# EXERCISE REQUIREMENTS
Below are records; reproduce exactly the lines from the one that has "Given: Open the Easy-Switch tab" through the one that has "Screen dimensions: 372x257", ends included, and nothing more.

##### INFORMATION SUPPLIED

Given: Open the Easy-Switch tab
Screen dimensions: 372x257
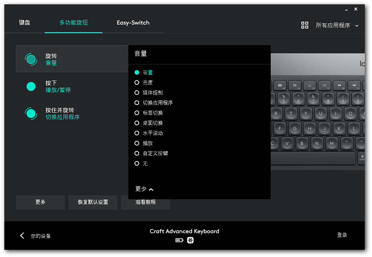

##########
##### INFORMATION SUPPLIED

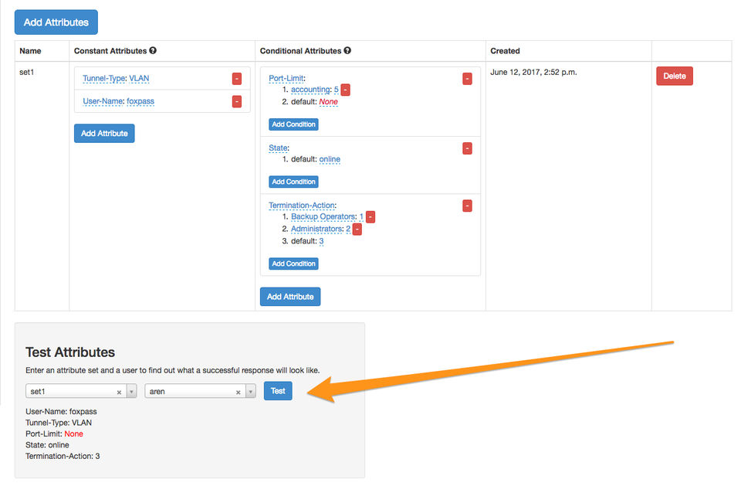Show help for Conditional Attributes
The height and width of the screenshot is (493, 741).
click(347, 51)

##########
##### INFORMATION SUPPLIED

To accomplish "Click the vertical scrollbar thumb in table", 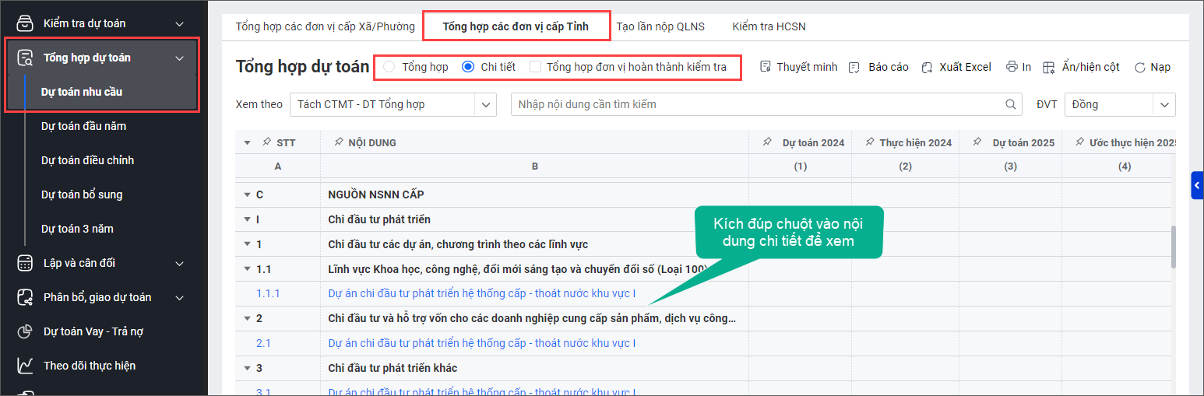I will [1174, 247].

##########

# COMPLETED TASK
Given: Open the Easy-Switch tab
Screen dimensions: 372x257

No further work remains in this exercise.